Morning cm; hope the fresh air and dog walking helps this morning .



LinznMilly said:


> Just catching up with this.
> 
> I dunno so much about that.  Every time I see the little bent arrow (to say I've replied to a thread) I get all excited and curious, go to click on it, only to realise it's the WAYWO thread, and that's not really a thread I want to keep up to date with (sorry guys. Nothing personal... It's not you, it's me )


On your "Edit Profile" page there is an option to unsubscribe from each subscribed thread in the list if you wish to - I use it for those that give me that sinking feeling too! No offence taken BTW as a regular there, didn't want you to think this was a "snippy" reply, it isn't :thumbup1:.


----------



## tinaK (Jun 12, 2010)

Thanks all.Only just got up, so need to take these poor girls out


----------



## j4nfr4n (Mar 10, 2013)

Take care and look after yourself and your lovely girls xx


----------



## LinznMilly (Jun 24, 2011)

cloversmum said:


> Thanks all.Only just got up, so need to take these poor girls out


Bliddy hell! You're doing better than I am, missis!  M&M have been as far as the garden for a quick pee. :aureola:



Dogless said:


> Morning cm; hope the fresh air and dog walking helps this morning .
> .


Would that get rid of the little bent arrow? Because I always thought that arrow was just to say you'd replied to a thread?


----------



## Summersky (Aug 11, 2012)

Morning CM!!

Welll I'm still sitting here with my hair in a towel - butti is sunday,after all.

Sun is shining here - I hope yours is too, and today is a better day for you.

XX


----------



## Bagrat (Jun 4, 2012)

No sun and Jackson and me still in bed at 9.30am. He will never go out till about now anyway no matter how I persuade him! Hope today is a bit better Clovers mum


----------



## tinaK (Jun 12, 2010)

Just got back for a 1.5 hour dog walk. 

We went deep into the woods and saw no one  I'm trying to give the girls one decent walk a day. Ideally I'd want them to have two.


----------



## 8tansox (Jan 29, 2010)

Morning CM! Hope you had a good night's sleep and are feeling a little better today.


----------



## Ann Elizabeth (May 12, 2013)

cloversmum said:


> Just got back for a 1.5 hour dog walk.
> 
> We went deep into the woods and saw no one  I'm trying to give the girls one decent walk a day. Ideally I'd want them to have two.


I'm sure they'll be fine with whatever you can manage for a couple of days. I love going out early with the dogs and they love chasing about the woods, haven't taken these three out yet it's raining here and I've got some kind of cold bug so am waiting for it to brighten a bit before I go, though they have been running around garden for an hour or so.

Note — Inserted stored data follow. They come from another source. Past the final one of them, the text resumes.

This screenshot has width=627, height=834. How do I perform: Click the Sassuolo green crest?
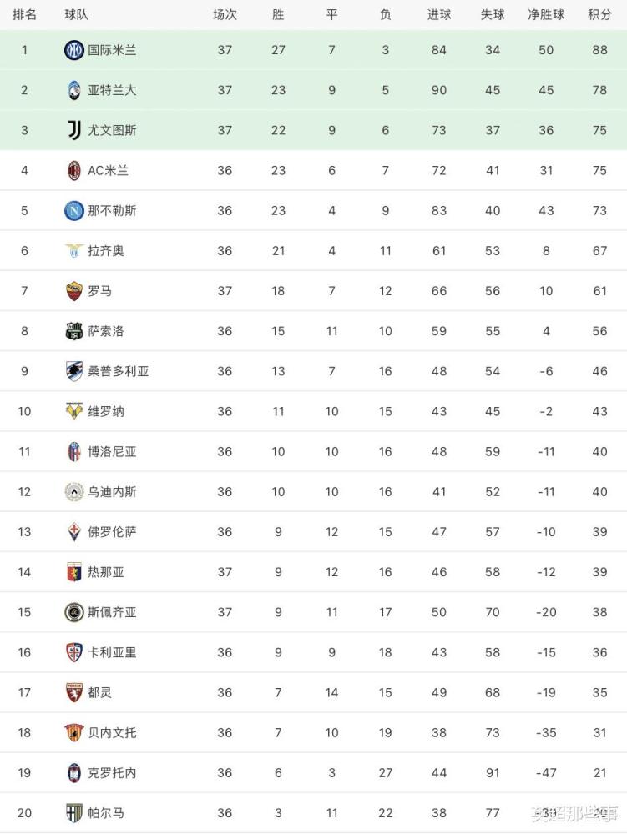tap(74, 331)
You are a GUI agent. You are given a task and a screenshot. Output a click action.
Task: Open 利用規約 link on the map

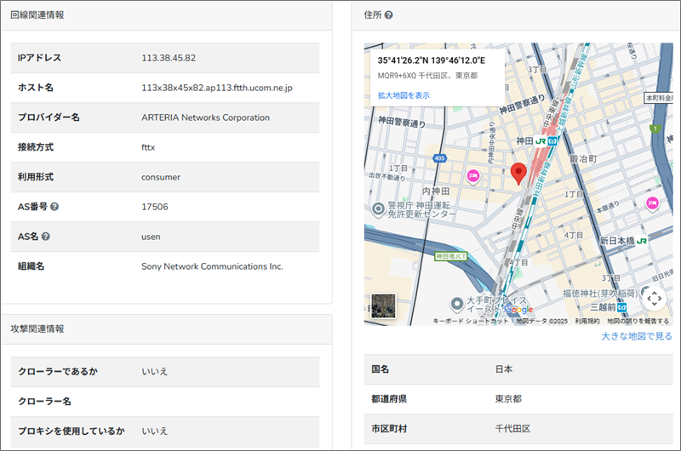[x=587, y=322]
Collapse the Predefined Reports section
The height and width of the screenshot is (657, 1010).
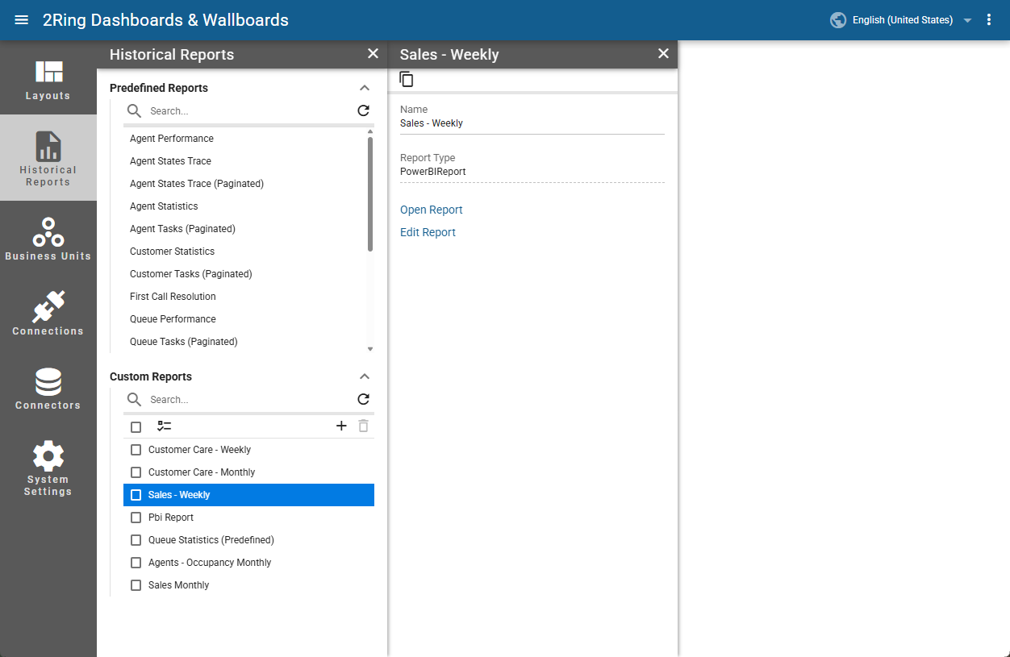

Hope you've managed to have something to eat/drink this morning


----------



## cheekymonkey68 (Nov 18, 2012)

Well done! 1.5 hour walk blimey thats rather energetic! Hope you can get the things done you want to and its set you up for a good day  I find its the best way to wake me up on a morning after my cup of tea!! 
I had to rescue a young ginger cat out of a 30ft cypress tree in the back garden this morning, went out to feed the chooks and heard it crying as it was stuck, think it may have been there all night! That was my good deed for the day


----------



## moggiemum (Mar 28, 2013)

you are an angel for rescueing the cat^^^


----------



## Summersky (Aug 11, 2012)

cheekymonkey68 said:


> Well done! 1.5 hour walk blimey thats rather energetic! Hope you can get the things done you want to and its set you up for a good day  I find its the best way to wake me up on a morning after my cup of tea!!
> *I had to rescue a young ginger cat out of a 30ft cypress tree i*n the back garden this morning, went out to feed the chooks and heard it crying as it was stuck, think it may have been there all night! That was my good deed for the day


CM - I'm glad that you got out - that was one hell of a walk. tRemeber to ake some down time for yourself too, to recharge the batteries.

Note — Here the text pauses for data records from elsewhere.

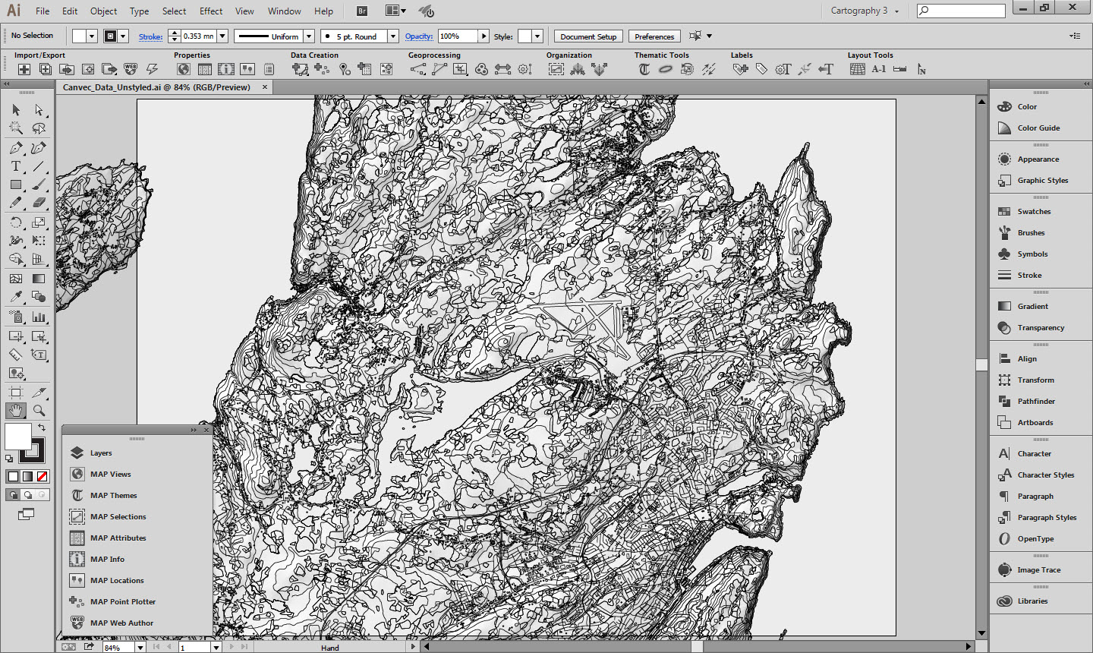1093x653 pixels.
Task: Select the Type tool
Action: coord(15,166)
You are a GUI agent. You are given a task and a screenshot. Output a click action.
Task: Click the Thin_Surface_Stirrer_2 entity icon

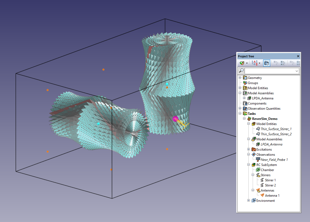(x=258, y=134)
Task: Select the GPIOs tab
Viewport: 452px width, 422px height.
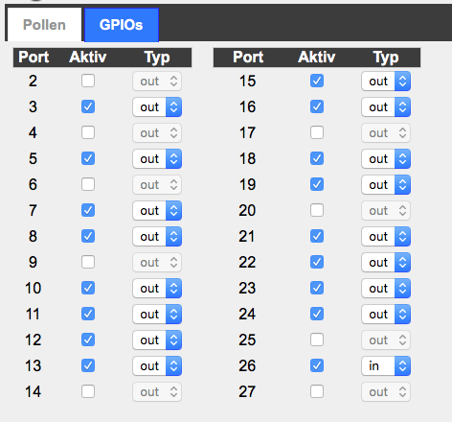Action: [x=122, y=25]
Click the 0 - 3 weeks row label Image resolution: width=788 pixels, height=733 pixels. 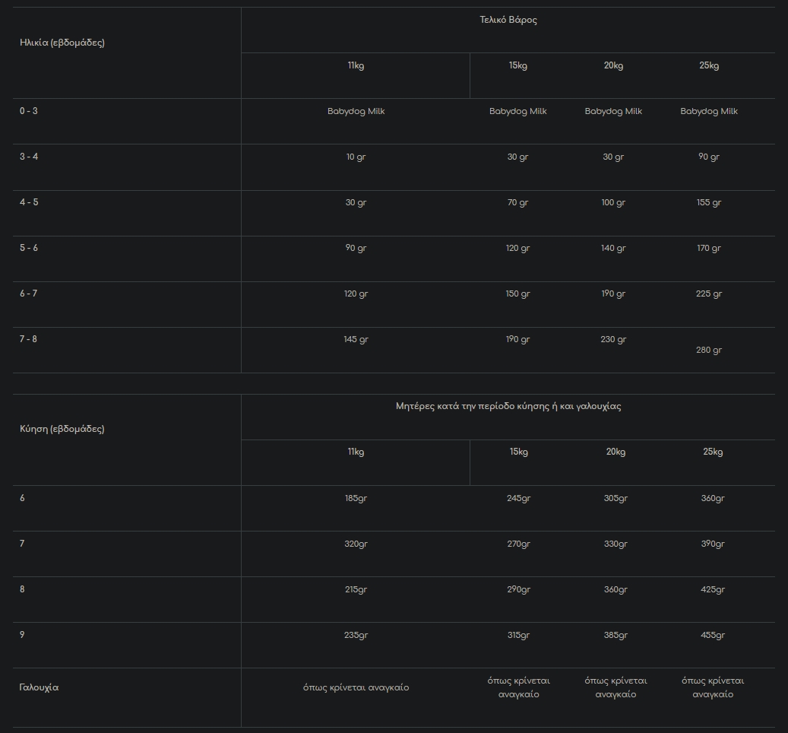[29, 110]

Oh my word. Did you coax it down, or did you have to go up yourself.


----------



## cheekymonkey68 (Nov 18, 2012)

I coaxed the cat down about to about 10 ft he was crying all the way and then there were no more branches, then I got a ladder and grabbed the cat, he was lovely and didnt struggle, warmed him up a bit in my jumper, got him on the right side of the electric fencing and off he went home!!  I heard next doors dogs barking v early this morning so perhaps they'd chased him up the tree...I hope I see him again, I always secretly wanted a ginger cat


----------



## tattoogirl73 (Jun 25, 2011)

cloversmum said:


> Just got back for a 1.5 hour dog walk.
> 
> We went deep into the woods and saw no one  I'm trying to give the girls one decent walk a day. Ideally I'd want them to have two.

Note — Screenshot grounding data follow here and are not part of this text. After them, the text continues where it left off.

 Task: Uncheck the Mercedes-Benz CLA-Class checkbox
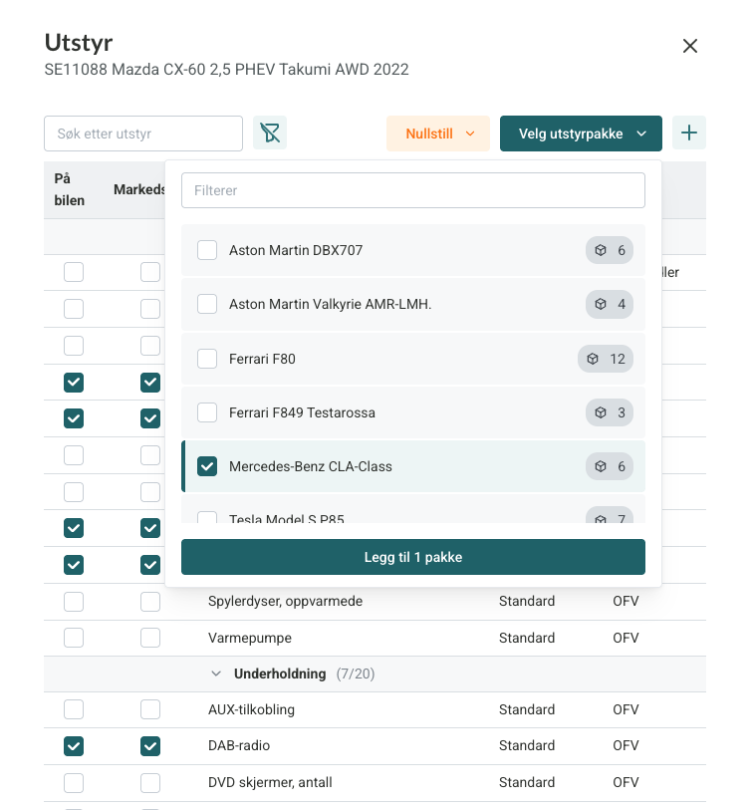[207, 466]
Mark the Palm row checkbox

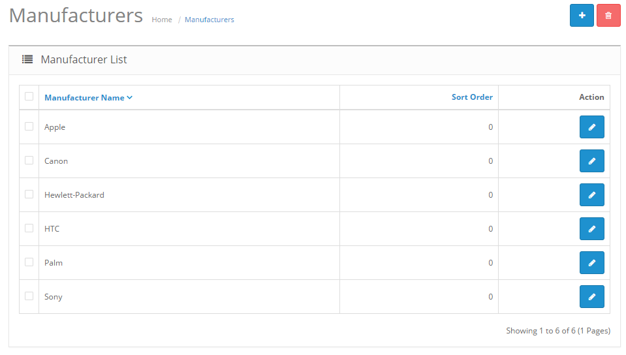click(29, 262)
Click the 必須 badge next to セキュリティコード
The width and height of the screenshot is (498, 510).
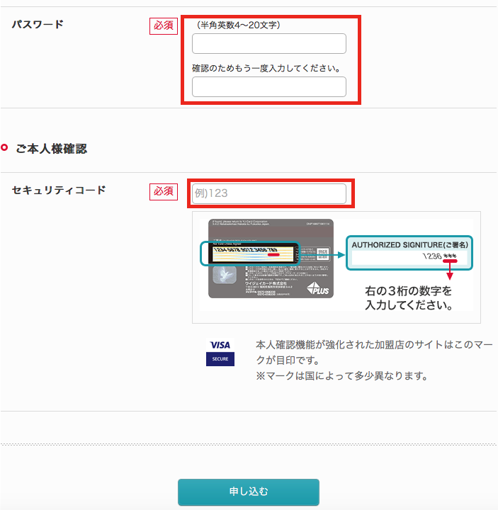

my three say would you like to walk them too cos i'm being lazy and havent got out of my pjs yet 

hope you're feeling better today


----------



## delca1 (Oct 29, 2011)

Good Morning CloversMum 

Hope you are feeling a little better today, I'm very impressed with your long walk so early this morning, I think you deserve a lazy day now to re-energize!


----------



## moggiemum (Mar 28, 2013)

sorry cm i didnt mean to not chat to you i got carried away with the lovely story of the cat rescue

i had my bf 's dog come to stay with me for a few days this week and i had to proper struggle to take him out , 

he s old and dosen't seem to do everything if i just take him in garden , so i have to take him to the nearest place he will have a run round and do it ,

i took him out at 9pm thinking that was him till morning
he had me out at 4am then 11.30am then i left him in as i had an appointment -got back at 4pm and he had done a big wee in the bathroom 

but he is old and i hadn't taken his water up. at least he done it where it didn't do any damage, i told him it was ok

you are doing brilliantly by your girls, i just hope you take care of yourself so well x


----------



## Dogless (Feb 26, 2010)

LinznMilly said:


> Bliddy hell! You're doing better than I am, missis!  M&M have been as far as the garden for a quick pee. :aureola:
> 
> Would that get rid of the little bent arrow? Because I always thought that arrow was just to say you'd replied to a thread?


The arrow remains but it stops a thread coming up in your notifications in bold. So it sinks without trace to you :thumbup1:.


----------



## jonb (Nov 15, 2012)

hiya CM sounds a nice walk,sounds my idea of a nice way to start the day
we`ve haven`t been very far with pup


----------



## springerpete (Jun 24, 2010)

Afternoon Cloversmum.
Sorry if I seem a little tardy, just got back from the 'Big walk' Met a tiny six month old springer bitch who desperately wanted to play but seemed a bit intimidated by Flytes' size.
See you've been out for a walk, I hope you enjoyed it and found something to cheer you up a little bit. Take care. Pete.


----------



## Picklelily (Jan 2, 2013)

How are you doing today CM? hope that walk built up an appetite I have just got in after being up on the fields.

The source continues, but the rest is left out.